Help us help students complete their degrees and serve our community. For many students at EMU, the most significant barrier to returning to college is financial.
Over the past ten years, nearly 23,000 students have stopped attending EMU and still do not have a degree. Many have maxed out federal loans and Pell grants and thus are unable to utilize financial aid to finish their degrees.
What is the Eagle Engage Corps (EEC)?
Eagle Engage Corps combines debt forgiveness and public service in order to re-engage students who have stopped attending college before they obtained a degree. The goal of the program is to re-enroll former students of EMU and remove financial barriers so that they can graduate.
The original cohort began with the Winter 19 semester. Currently, there are 13 students in the cohort, with 17 graduates as of September 2021. Overall, 33 students have participated. EMU has committed to forgiving up to $90,000 in debt owed by the students over the next year but the program does not have funding to support the basic needs many students struggle with meeting upon re-enrolling as a full-time student.
How does it work?
Students who enroll in the cohort attend classes at EMU and engage in community work with local nonprofit organizations. Successfully completing program requirements results in prior University debt of up to $6,000 forgiven. Students who are able to graduate within three semesters are targeted to join the program.
One last hoop!
Two years into the program we recognize the financial barriers once again prohibiting students from finishing their EMU journey.

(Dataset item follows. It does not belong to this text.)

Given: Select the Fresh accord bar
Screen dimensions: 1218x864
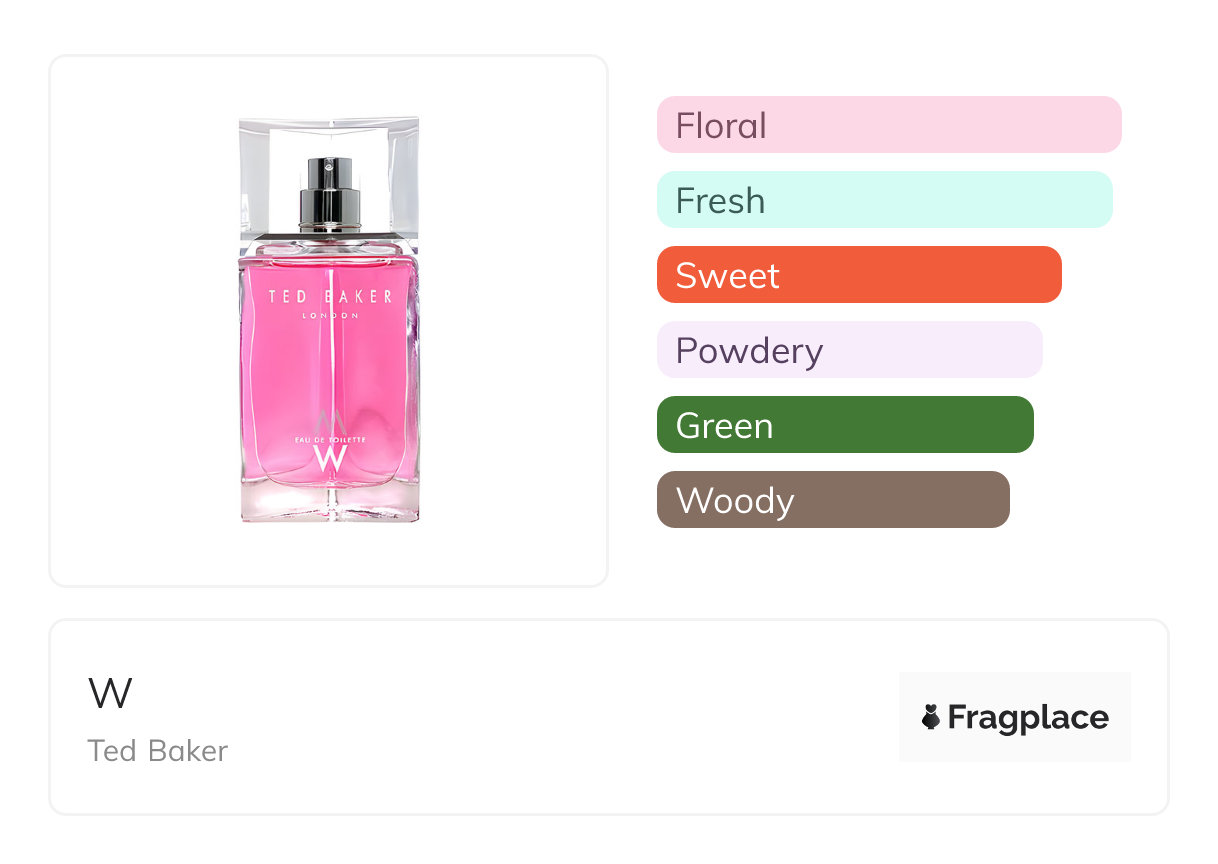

Many of our Corps members are unable to work full time while finishing school, and many of them no longer have access to federal student loans or pell grants. As part of the Corps, members participate in financial planning and mapping. They engage in the community through volunteer service, work full time, support families and attend classes.
Listen to Corey Woods’ experience as an EEC student by watching this brief interview from Fox 2 News.
Read more about the program in this article from EMU Today!
Where we’d like to go, with your support: Individual Development Accounts
There is currently no consistent institutional financial resource for students who have utilized all of their federal financial aid (including Pell grants and student loans) to complete their degrees at EMU. Students in the EEC cohort have applied for additional scholarships and taken out personal loans to finance the remainder of their education. The students participating in this program have, on average, three semesters left of school, approximately 25-45 credits left. Individual Development Accounts offer a unique approach to engaging the business community in supporting college completion.
This funding raised from this campaign will be used as match funds for students participating in the program. A student would be eligible for up to $1500.00 in match funds during their time in the program.
The IDA accounts will work as follows:
- Each student will establish a savings account at the U of M/EMU Credit Union.
- Each student will identify a savings goal for the semester.
- Once a student reaches their savings goal, the EEC will match that amount (up to $1500).
- Matched savings can be used during the semester or towards a future semester for educational-related expenses including: books and class-related materials, transportation, childcare, classes, or other needs such as rent and food.
- If a student does not use the matched savings while in the program, their original savings will be returned to them.